The Sea Inside

Susan Granger’s review of “The Sea Inside” (Fine Line Features)

Compassionate euthanasia is the somber theme of this intelligent, insightful, internationally lauded Alejandro Amenabar melodrama from Spain that’s fictional yet based on real-life events. In Spain’s coastal Galicia region, quadriplegic Ramon Sampedro (Bardem) lies at home in bed, wryly begging to be put out of the helpless misery that he has endured for almost 30 years. Lovingly cared for by his stoic Celtic family, he spends years battling the Catholic Church and Spanish judicial system for the right to die with dignity. To his aid come two women: a lawyer (Belen Rueda) who, although she too is suffering from a debilitating disease, helps Sampedro publish his first book and a lonely visitor (Lola Duenas), a naive single mother who gradually develops a deep understanding his plight.

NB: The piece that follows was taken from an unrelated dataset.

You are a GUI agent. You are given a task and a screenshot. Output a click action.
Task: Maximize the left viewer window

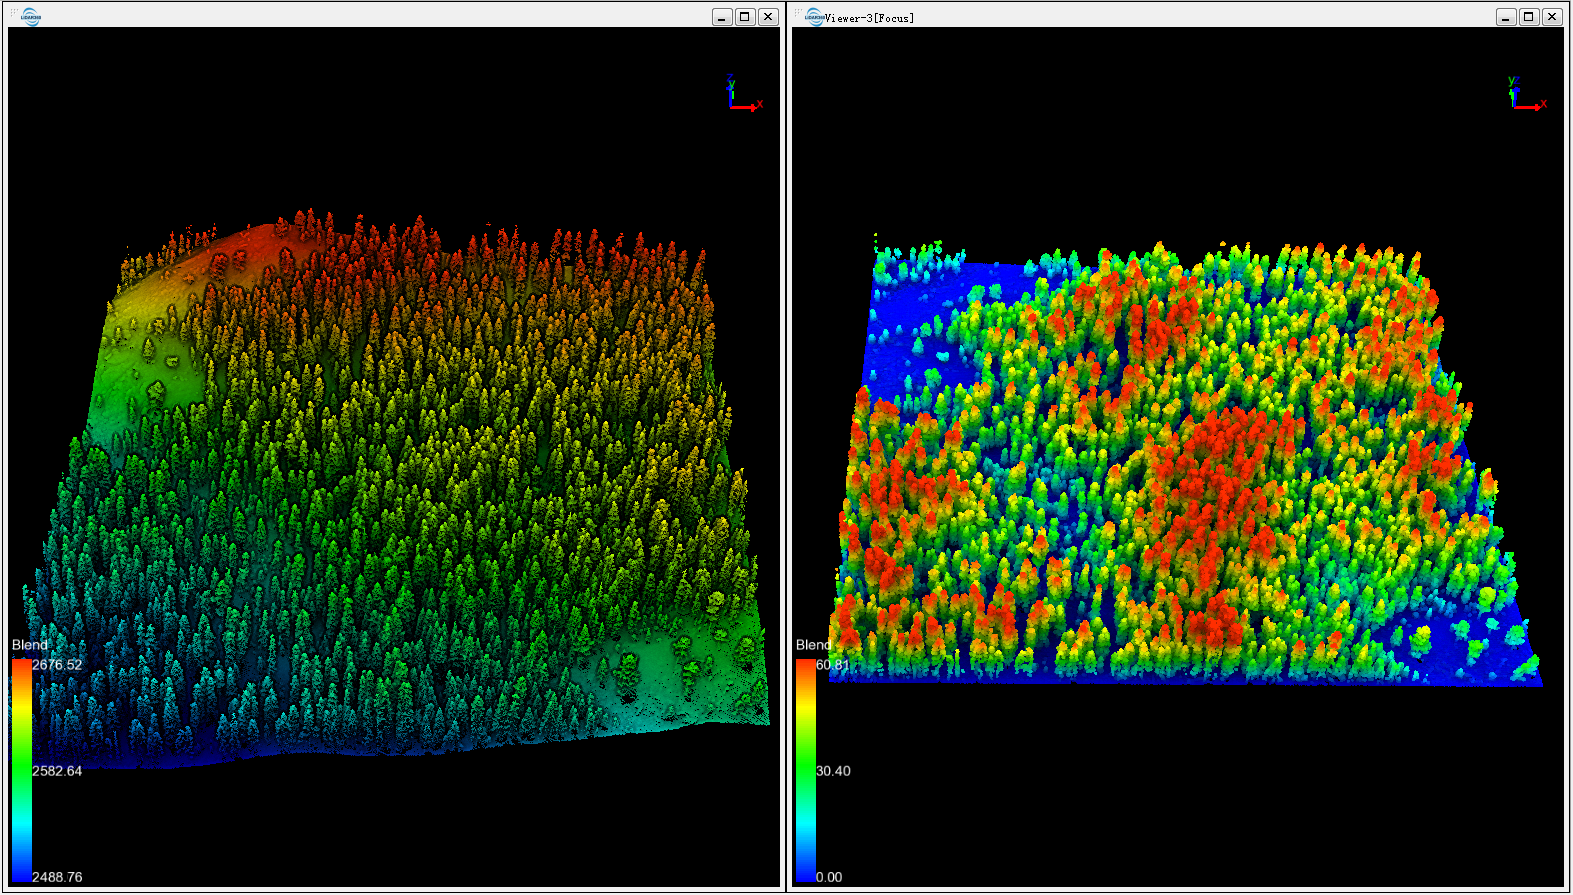pos(745,17)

Both establish a romantic relationship with Ramon. Director and co-writer Amenabar (“The Others”) indulges in cinematic, even lyrical flights of fancy and copious symbolism while duly acknowledging the social implications of assisted suicide. But he and collaborator Mateo Gil never establish the profoundly essential emotional connection with his protagonist’s quest to lift this film to greatness. That’s left entirely to the revelatory yet understated nuances of Javier Bardem (Oscar-nominated for “Before Night Falls”). The essential moral and ethical arguments of Ramon’s choice to die are deliberately left unexplored. A bizarre encounter with a quadriplegic priest, for example, is played for humor. If you’re curious about the subject, Denys Arcand’s “The Barbarian Invasions” is far more effective. On the Granger Movie Gauge of 1 to 10, “The Sea Inside” is an agonizingly noble, mournful 7, primarily distinguished by Bardem’s powerful, poignant performance.